A second ABC officer approached, touched Johnson’s other arm and told Johnson to show the first officer his ID.

Upon noncompliance, the two ABC officers attempted to detain Johnson for further questioning, the police report found. Johnson physically resisted the detainment, and the three struggled before Johnson slipped and fell to the ground.

The two officers then subdued Johnson by holding him on the ground while they attempted to handcuff him, but they could only get handcuffs on one wrist.
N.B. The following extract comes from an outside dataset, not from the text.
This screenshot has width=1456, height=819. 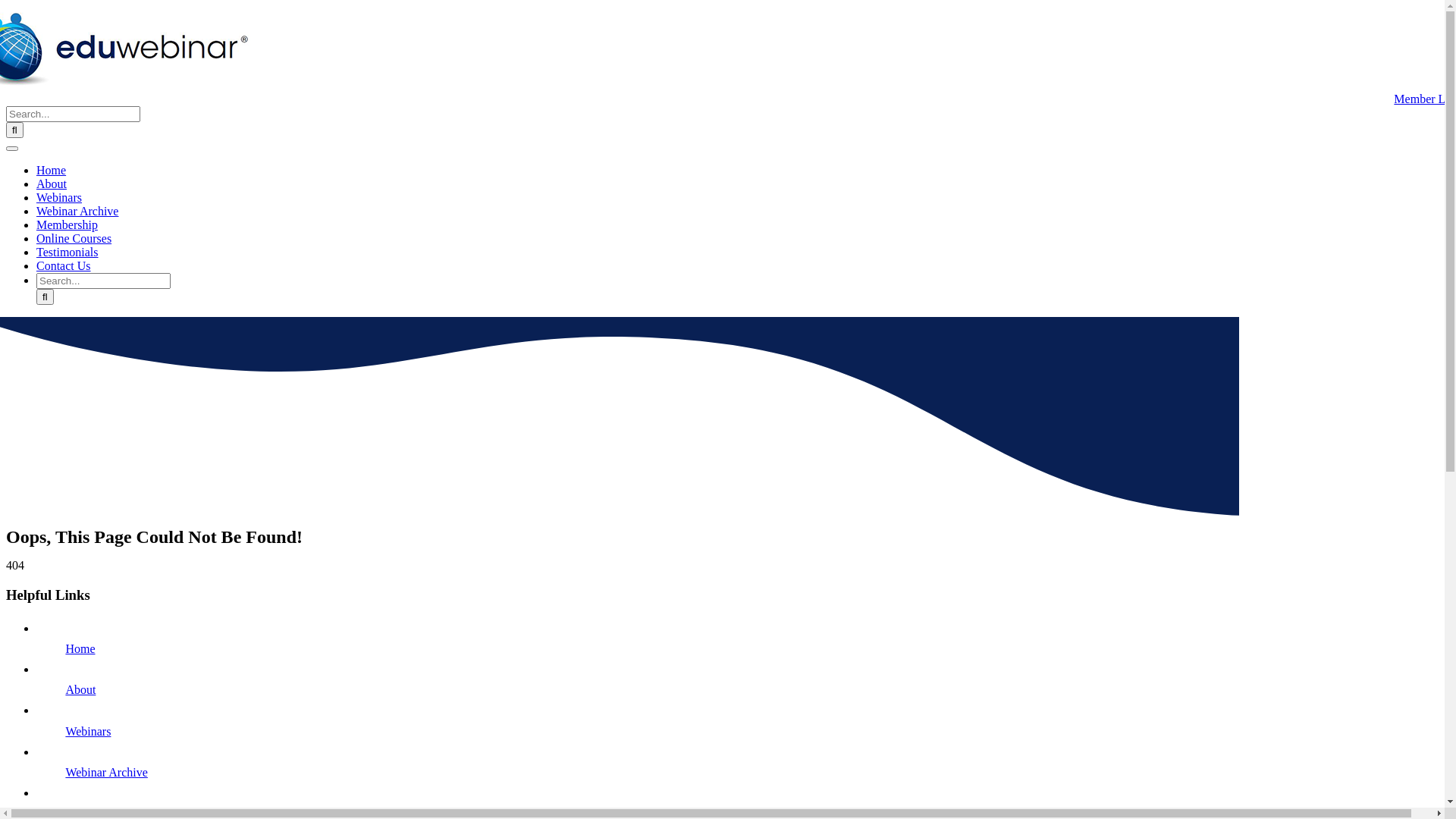 What do you see at coordinates (79, 689) in the screenshot?
I see `'About'` at bounding box center [79, 689].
A third ABC officer approached and put a second set of handcuffs on Johnson’s other wrist, and then the officers attached the two sets of handcuffs.

Swearing and accusing the officers of being racist, Johnson was held on the ground while shackles were put on his legs to stop him from kicking.

The officers called for medical assistance after seeing the laceration on Johnson’s forehead, and Johnson was taken to the hospital before the officers were able to further question him.

The prosecutors said that individuals who had been with Johnson earlier that evening confirmed that he had consumed enough alcohol to be deemed under the influence, but Johnson’s blood-alcohol level is sealed in his medical records and that information will not be released to the public.

Chapman said that he believes these officers “deserve credit” for “staying on point” despite “unlawful” physical resistance, being accused of acting on the basis of racism and being filmed by onlookers.

The prosecutor also bragged that the ABC officers did not use pepper spray, a collapsible baton or other “pain compliance measures.”

Chapman said that Johnson’s resistance gave the officers probable cause to arrest him because, regardless of whether a detainment is lawful or not, resisting arrest is illegal.

NEXT PAGE: Locals Skeptical: ‘I Think Race Was Absolutely A Factor’

After a criminal investigation, the Commonwealth Attorney’s Office reached the consensus that neither Johnson nor the officers would be prosecuted with criminal charges.

“I wished he used different judgment,” Chapman said. “But that doesn’t mean we should give that young man who came a long way to the University of Virginia a criminal record.”

The prosecutor also stated that there was no evidence the incident was racially motivated.

“Had we thought for a moment that malice, that racial animosity or intentional or reckless disregard of their authority as sworn law enforcement officers had existed, we would not have hesitated to pursue charges­ against anyone who was so involved,” Chapman stated.

However, Charlottesville locals who were in attendance were skeptical.

“I think race was absolutely a factor,” one African-American attendee responded. “I encounter [that] everyday of my life. … Do you hire any black people, as I asked you a long time ago?”

Another audience member, who was said that she was speaking “as a social worker … and as a mother,” disagreed that the officers should be “given credit for doing their jobs.”

“What I see is three large men,” the woman said referring to the ABC officers, “And I’m going to add that I am a mother too and my kids are all in their twenties. When I see that, it is just beyond my comprehension.”

But the audience had two questions that seemed to be on repeat. How could this have been different? And what can we learn from this going forward?

Both attorneys agreed that the events of March 18 were unfortunate and recognize that there is always room to be retrospective, but for the most part are just thankful that Martese Johnson, or anybody else, sustained more serious injuries.

They also said that while there are certainly lessons to take away from this incident, our society needs to reach a point where all facts can be examined and presented before there is national outcry.

“You always want to be careful to rush to judgment on either end — either pro-law enforcement or anti-law enforcement,” Attorney Nina Antony told The Daily Caller, “Even if we conduct a full criminal investigation and stay faithful to the legal standards — like we did in this case — we’re always going to have some people who don’t agree with our decision. But it is our job to make that decision.”